Area medical experts fielded questions Monday night during a forum in West Islip about the use and effectiveness of vaccines from residents two months since a state law banned religious exemptions from vaccinations.
The discussion, which drew skeptics of the safety of vaccines as well as people who were curious about the effect of the law enacted in mid-June, was held at West Islip Public Library and was sponsored by Good Samaritan Hospital Medical Center in West Islip.
The law repealed a religious exemption to the state law requiring vaccines for school enrollment, in the wake of a measles outbreak in the country with the majority of them occurring in New York.
“There are 15 diseases that we’re protecting against,” said Melody Butler, a registered nurse at Good Samaritan who conducted the forum and noted that August is National Immunization Awareness Month. “We’re protecting our children from the suffering and complications from infancy to adulthood.”
Other panelists included Mary Beth Koslap-Petraco, a pediatric nurse practitioner and children’s immunization advocate; Albert Pan, an infection control nurse at NYC Health + Hospitals/Bellevue in Manhattan; Joanne LaCrosse, chief of special education services for the state Education Department; and Dr. Paul Lee, a physician at Good Samaritan specializing in pediatrics and infectious diseases.
Panelists were staunch advocates for vaccines for diseases including measles, mumps, polio, whooping cough, hepatitis A and B and others.

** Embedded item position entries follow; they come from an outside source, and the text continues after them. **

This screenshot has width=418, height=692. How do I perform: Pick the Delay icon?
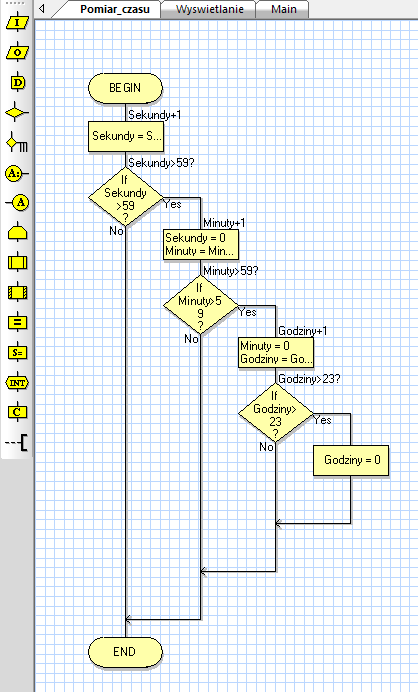coord(17,83)
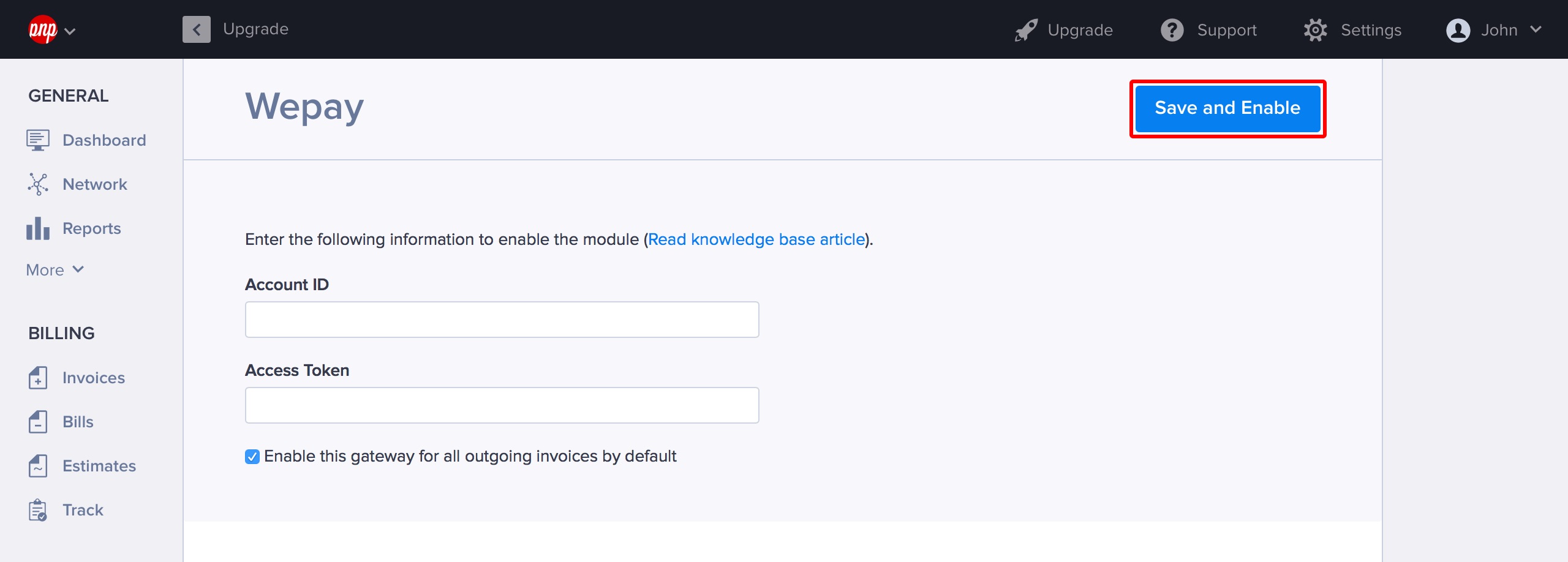Uncheck enable gateway for outgoing invoices
The height and width of the screenshot is (562, 1568).
(252, 457)
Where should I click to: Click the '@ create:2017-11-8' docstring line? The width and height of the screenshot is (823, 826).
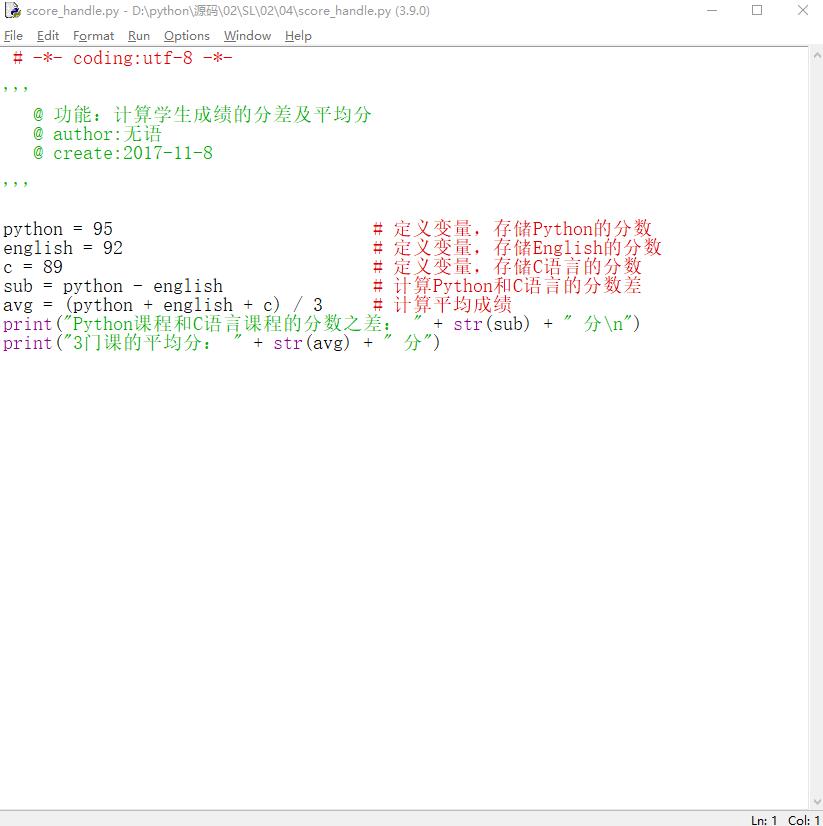(122, 153)

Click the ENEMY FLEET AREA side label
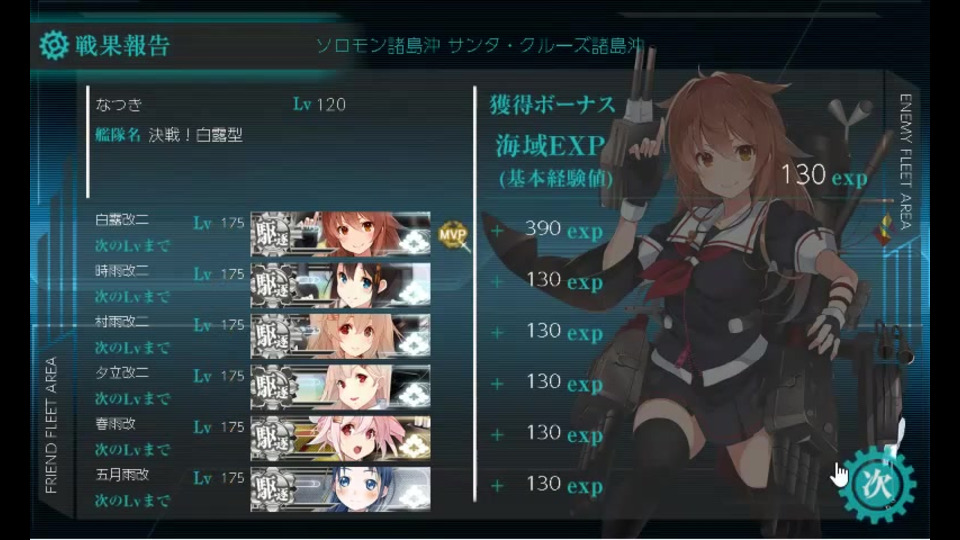[906, 161]
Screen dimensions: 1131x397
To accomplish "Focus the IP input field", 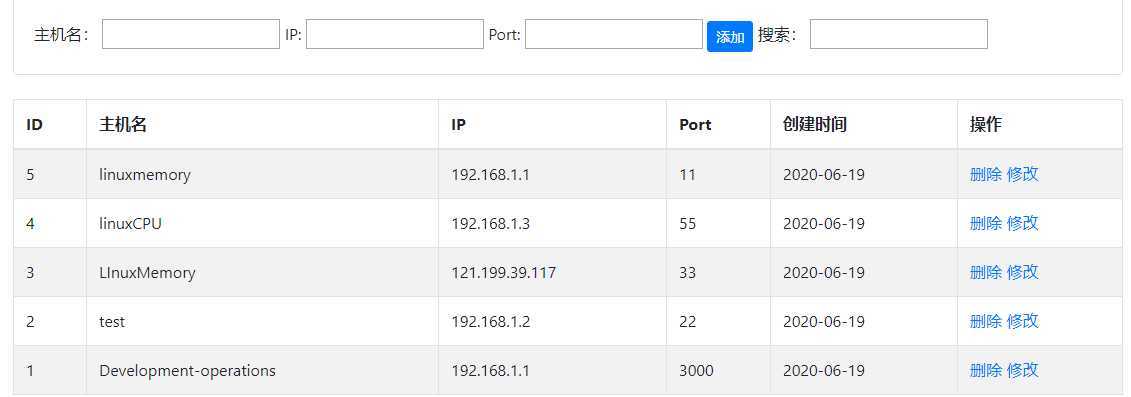I will [395, 34].
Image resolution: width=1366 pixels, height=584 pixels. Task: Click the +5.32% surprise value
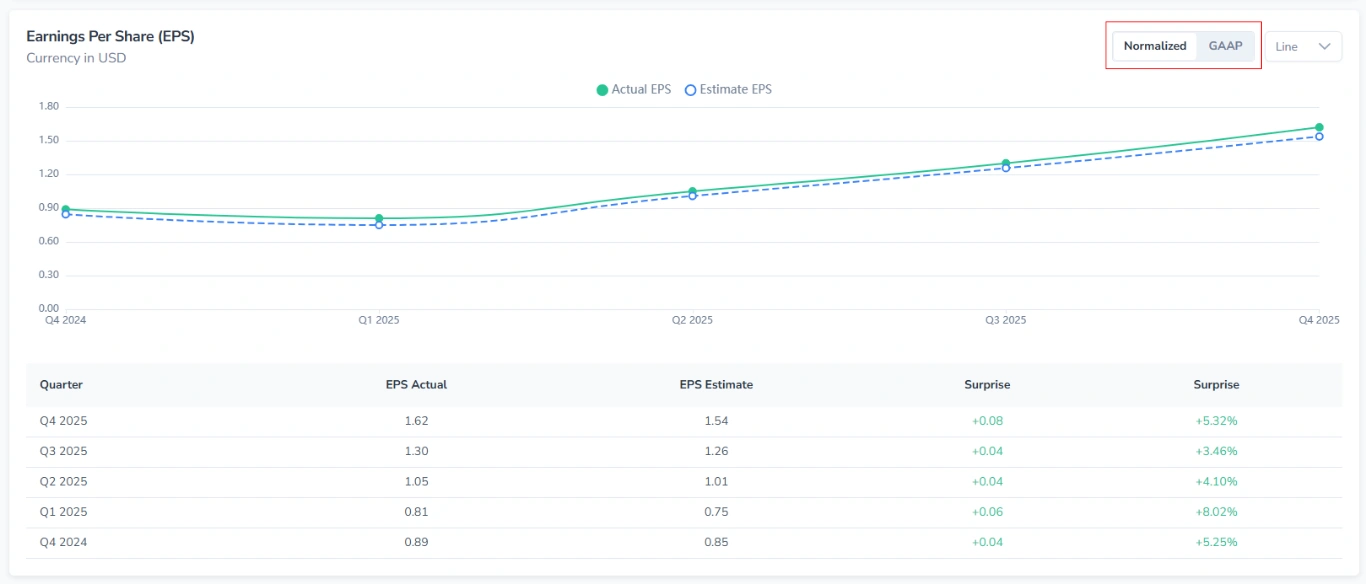pyautogui.click(x=1217, y=421)
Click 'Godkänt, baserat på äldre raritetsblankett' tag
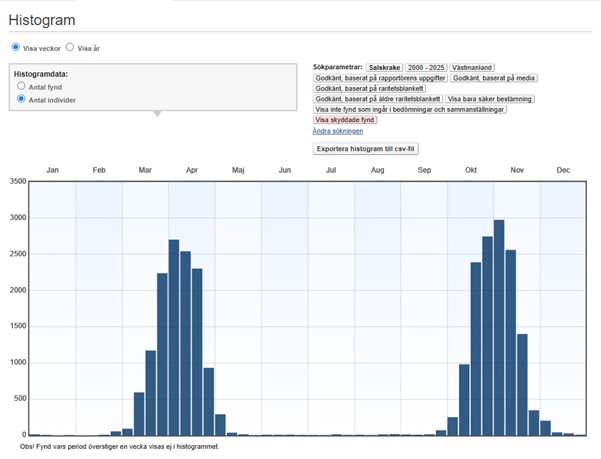This screenshot has width=601, height=459. (x=377, y=99)
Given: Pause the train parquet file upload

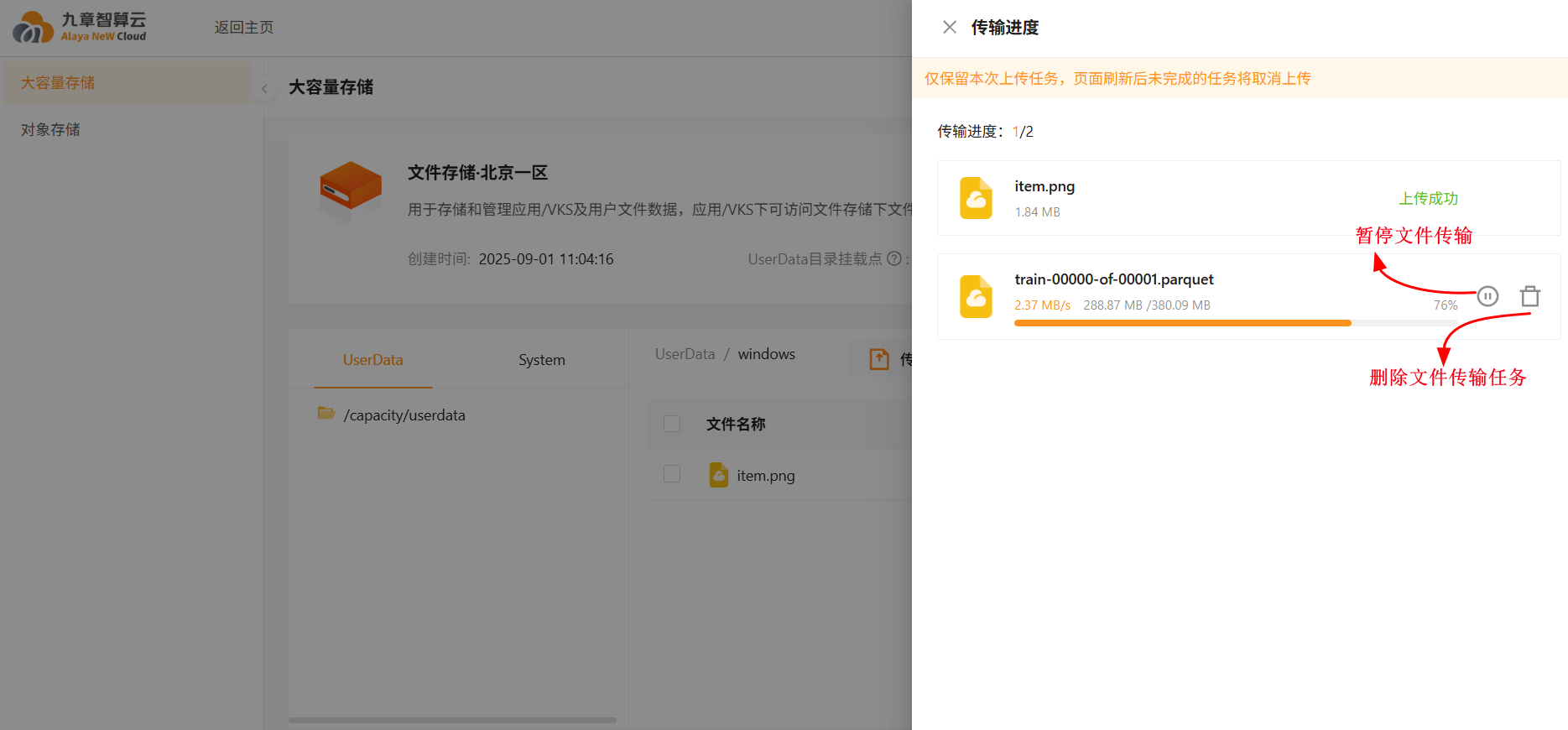Looking at the screenshot, I should (x=1487, y=296).
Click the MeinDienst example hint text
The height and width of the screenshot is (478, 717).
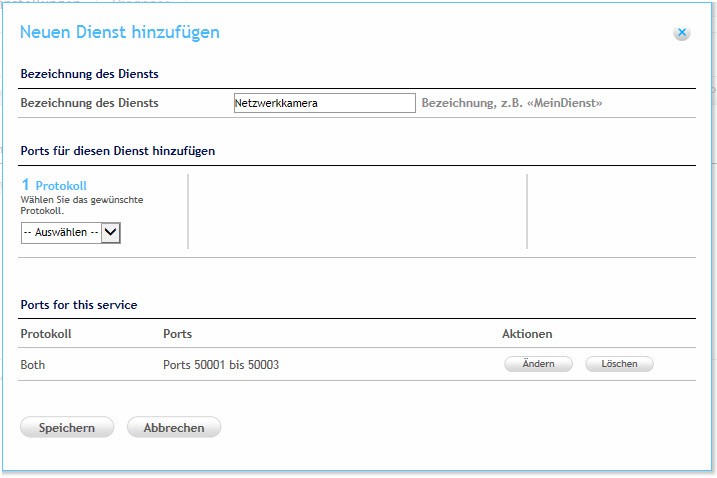click(512, 103)
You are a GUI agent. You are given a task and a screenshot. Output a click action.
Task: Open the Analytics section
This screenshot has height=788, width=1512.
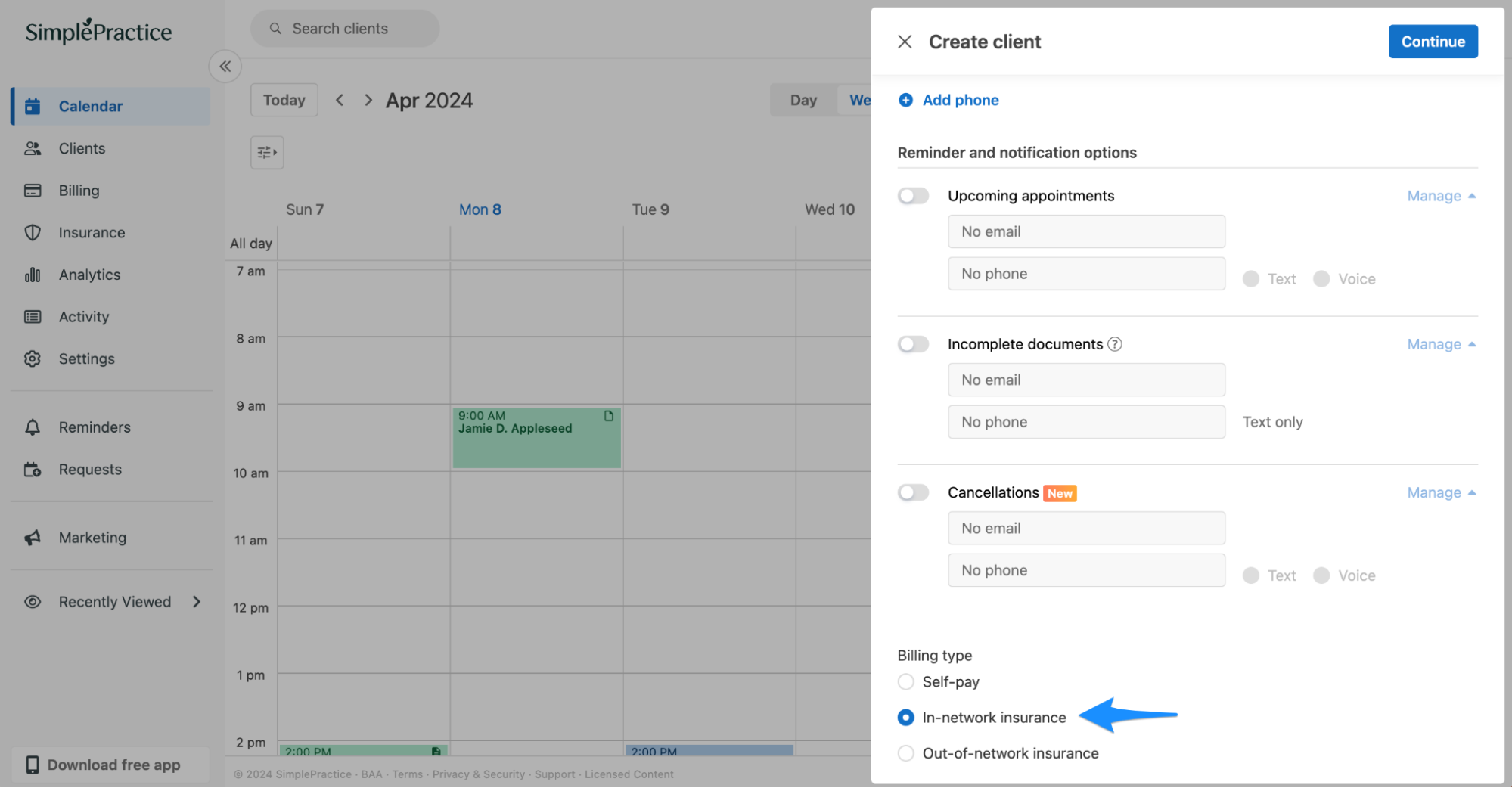89,275

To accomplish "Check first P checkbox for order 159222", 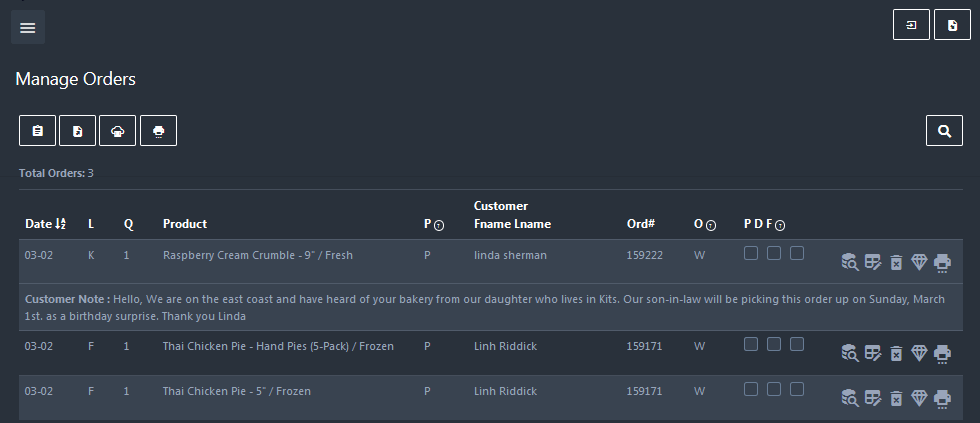I will pyautogui.click(x=751, y=253).
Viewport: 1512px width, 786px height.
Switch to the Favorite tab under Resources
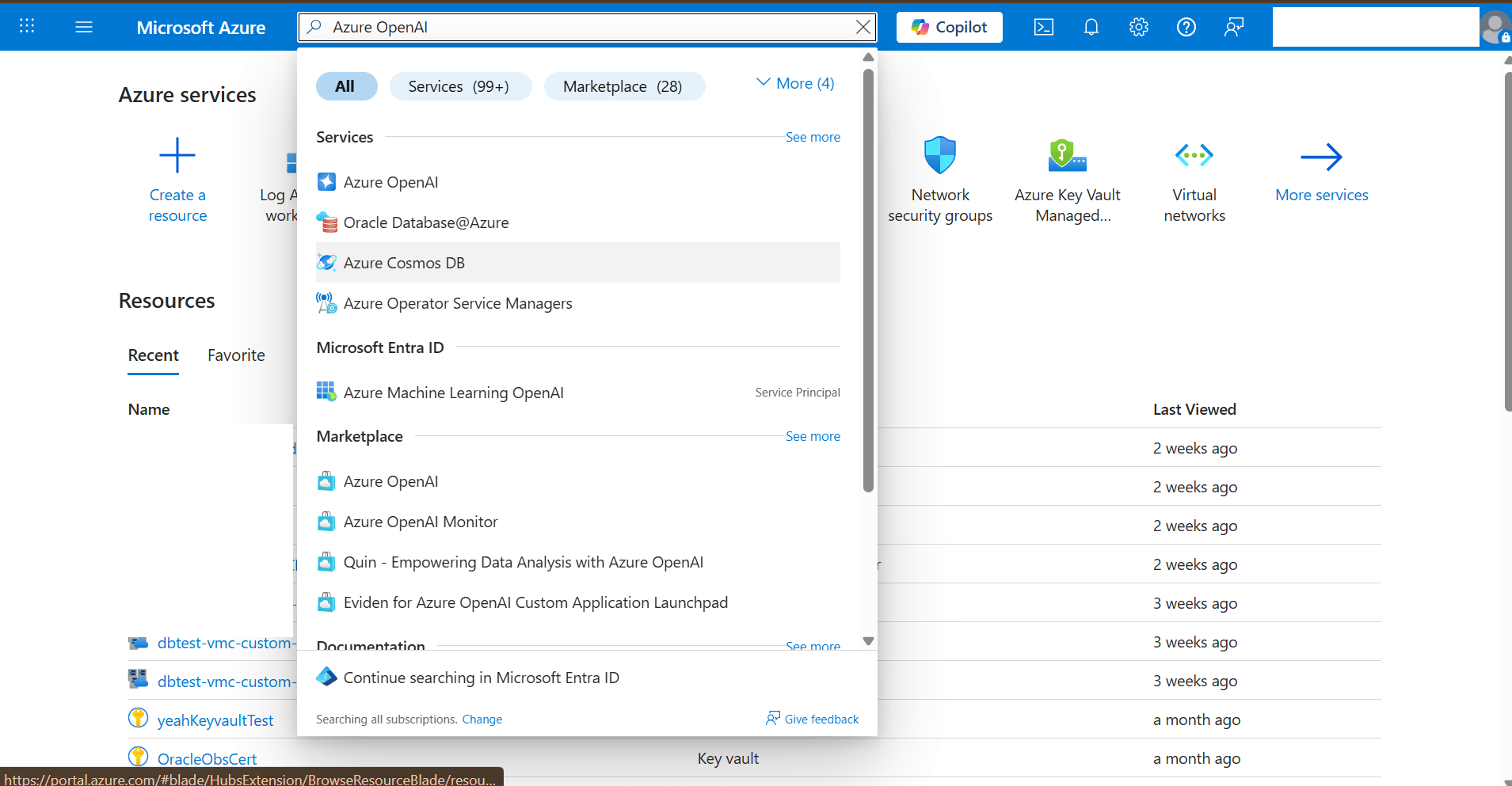(x=235, y=355)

But some people in the audience of about 15 members questioned the premise that vaccines are safe. They cited studies that countered conventional wisdom in the mainstream medical community, prompting spirited exchanges between the panelists and audience.
“We’re speaking the truth here,” said Rita Palma, founder of My Kids, My Choice. “There’s something up with the vaccines. They are ruining our children.”
Amanda Ascher of Great River said she was upset that the ban on religious exemptions was signed into law, affecting some 26,000 children.
She came to the meeting with several books that challenge vaccinations as the gold standard of care because she said they can expose people to both the diseases they are designed to prevent and because they can contain ingredients — such as aluminum — that studies she cited say can contribute to other illnesses.
“For you to say that vaccines are completely safe and effective, I say that’s a complete lie,” she said, adding that two of her three children are scheduled for vaccinations but that both she and one child were hurt by them. “I do agree that vaccines can reduce illnesses, but that’s sometimes at the cost of lifetime chronic illnesses.”
Lee said he hopes doctors, nurses and lay people have a dialogue about vaccines to reach a common ground.
“There are two sides to the story,” he said, advocating an open mind when debating the hot-button issue. “Doctors and parents have to listen to each other. We need to do what is best for our kids.”